Nei contesti organizzativi spesso soffriamo per il tempo che ci manca, per quello che viene sottratto, per il tempo che non ci viene dato. Il tempo ci manca perché il ritmo e la pressione sulle cose da fare sono elevati; corriamo, ansimiamo, ma proviamo sovente un senso di inadeguatezza. C’è inoltre un tempo rilevante che, nella nostra percezione, ci viene sottratto e che non possiamo utilizzare per dedicarci alle cose che ci sono più care o che ci piace più fare.
C’è anche però il tempo che qualcuno non ci dà: è il poco tempo, per esempio, che il capo ci concede per discutere con lui dei problemi da affrontare, per condividere il percorso di sviluppo (dove sei e dove puoi arrivare) o i programmi dell’azienda. La dimensione e la qualità del tempo coincide con quella della generosità nei rapporti di lavoro.
Quando si è generosi si trasmette qualche cosa di più; non soltanto nel senso di “un non dovuto”, quanto piuttosto un qualche cosa che sostanzia e dà senso alla relazione, a un legame, a uno stare insieme. Analogamente, quando ascolti un capo generoso comprendi che sta andando oltre perché ti mette al centro e che sei importante; è generoso, mentre parla e ti racconta il contesto di una situazione, non tanto e non solo perché questo tempo sarà funzionale al tuo lavoro, ma perché consapevolmente sta costruendo una zona comune dove condividere e ampliare la relazione. Un manager generoso costruisce anche spazi nuovi di condivisione, di emozioni e sentimenti.

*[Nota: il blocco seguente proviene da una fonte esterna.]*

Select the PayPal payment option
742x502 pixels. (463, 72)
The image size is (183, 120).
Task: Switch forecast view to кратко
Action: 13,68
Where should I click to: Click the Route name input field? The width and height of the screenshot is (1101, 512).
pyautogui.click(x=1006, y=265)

In questo senso, la generosità è un atteggiamento, una competence attitude, un intangibile asset che coincide con la consapevolezza di mettere la persona e la relazione al centro.
“Ci guadagniamo da vivere con quello che riceviamo, ma costruiamo la nostra vita con quello che doniamo”: con questa frase W. Churchill afferma che essere generoso premia enormemente e che quindi quello che noi diamo ci dà più benessere di quello che riceviamo. La generosità non è pertanto un problema di altruismo, ma di benessere soggettivo e diffuso.

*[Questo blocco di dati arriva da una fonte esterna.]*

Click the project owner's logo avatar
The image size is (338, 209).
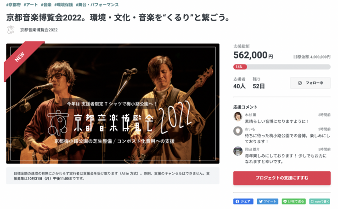[x=11, y=30]
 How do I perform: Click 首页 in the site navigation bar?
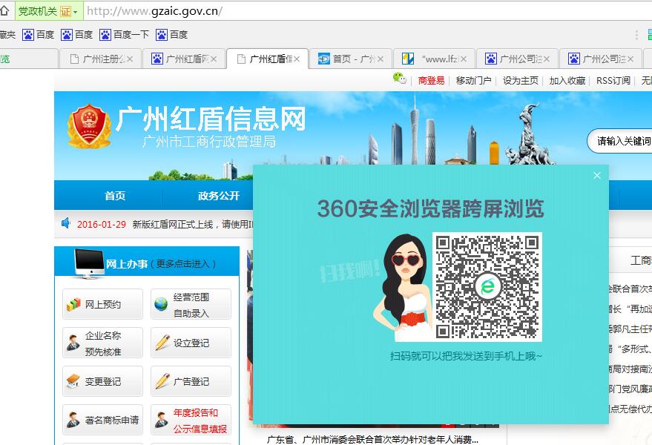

Kenneth Blanchard, nel suo libro Il fattore generosità afferma che “c’è molta gente che dice di avere a cuore le persone, ma in realtà non fa nulla a riguardo. La generosità consiste sostanzialmente nel prendersi a cuore le esigenze altrui per poi agire e soddisfarle. Il tempo viene incontro a un certo tipo di bisogno. Il talento a un altro. Il tesoro a un altro ancora, e il tatto anche. La generosità è questione di equilibrio, è questione di mettere a disposizione tutte le proprie risorse”.
Inoltre, la generosità non proviene dall’azione, ma dall’ascolto, perché non si basa sulla parola ma sul silenzio. Chi parla della propria generosità, non può essere generoso. La pratica del silenzio è la base della generosità e del benessere che questa crea. Perciò il fattore generosità non può essere limitato a una semplice relazione di coppia, uno a uno, ma deve essere estesa ai diversi livelli dell’organizzazione.
La generosità può dunque consentire una migliore speranza di passaggio da un mondo buono a un mondo bello. In questo mondo si inventeranno sempre nuove forme di benessere, di speranza di benessere e di quello che possiamo chiamare il “bellessere”. E tutto questo sarà incentivato dalla crescente consapevolezza della centralità della persona come fine e destinatario dei beni sociali ed economici per uno sviluppo e una crescita sostenibile e al servizio dell’uomo.